====== Data for the task

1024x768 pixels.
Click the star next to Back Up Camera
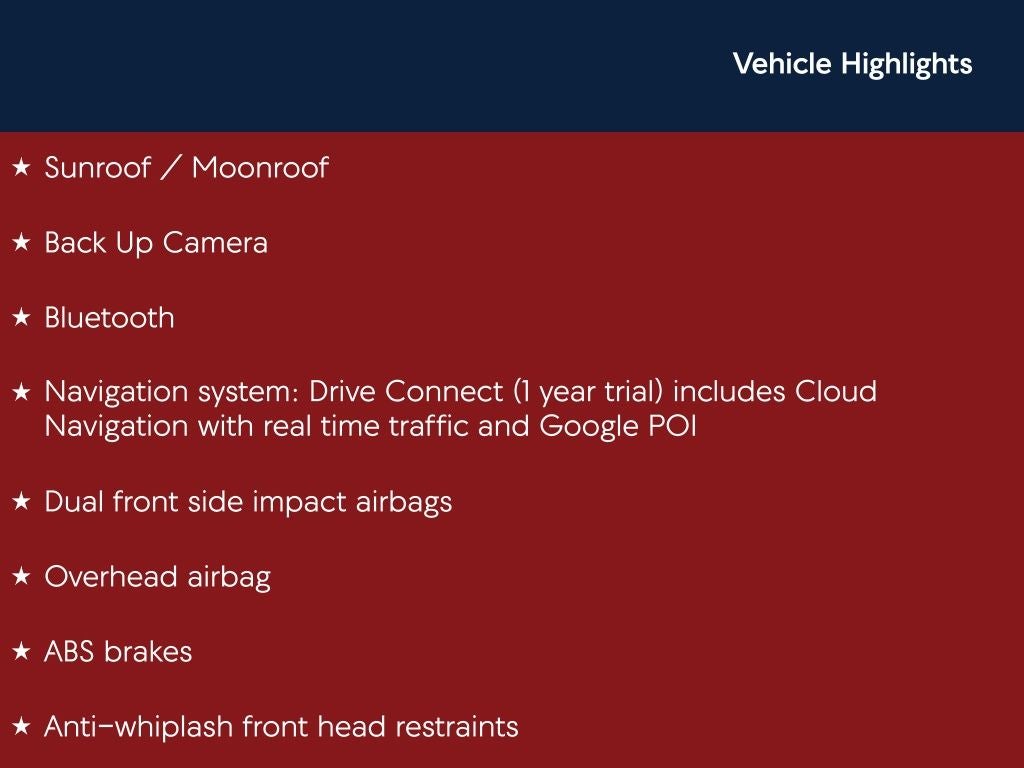click(21, 243)
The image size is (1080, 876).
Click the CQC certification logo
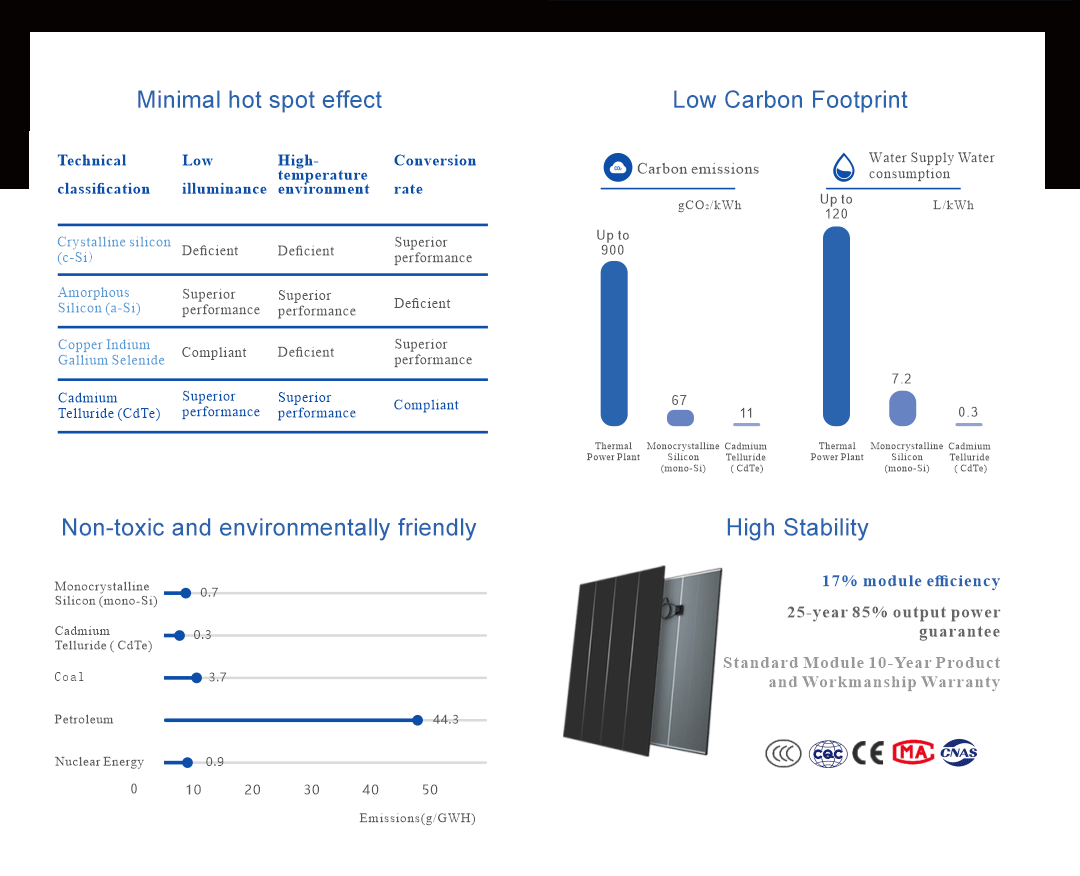coord(828,753)
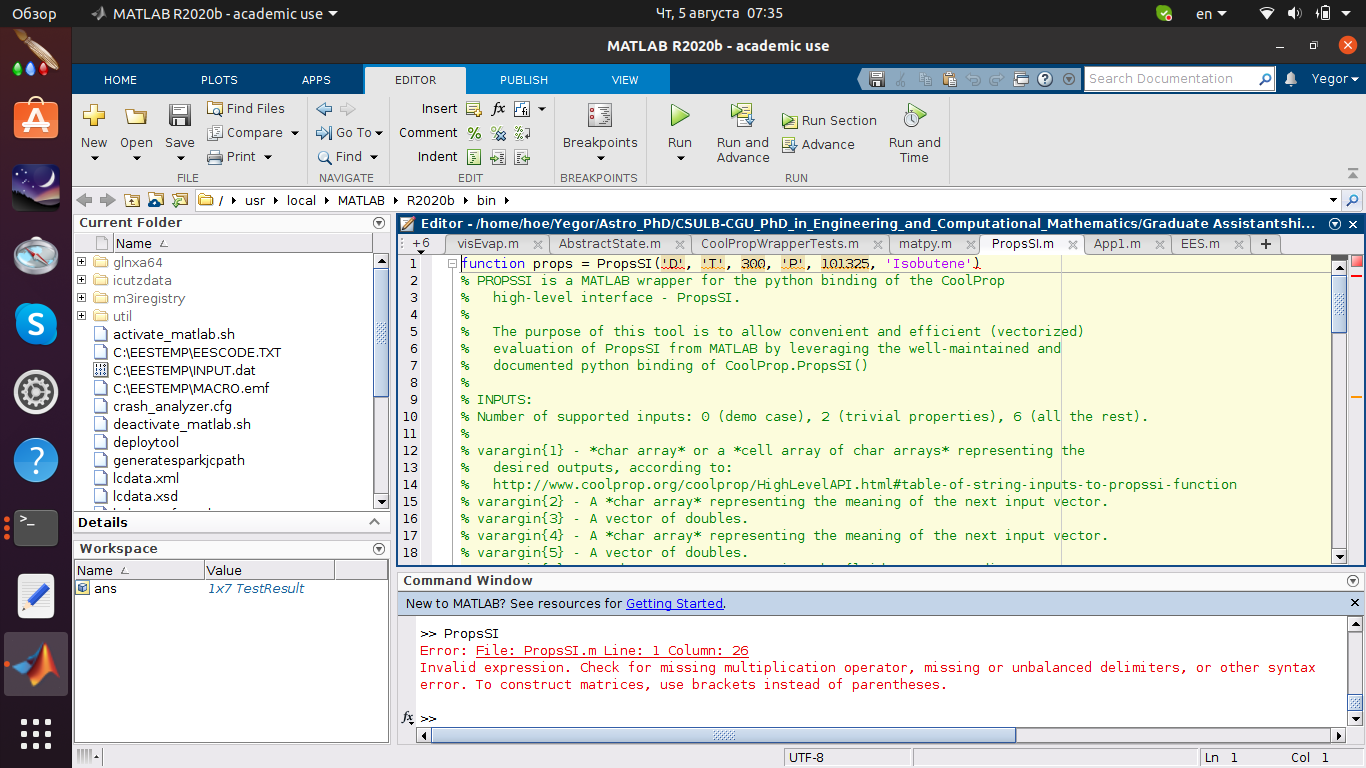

============

Your task — Could you copy every line of the records above word for word, leaving out the pictures?

Result —
1024x768 pixels.
Click the star next to Back Up Camera
click(21, 243)
The image size is (1080, 876).
Click the CQC certification logo
coord(828,753)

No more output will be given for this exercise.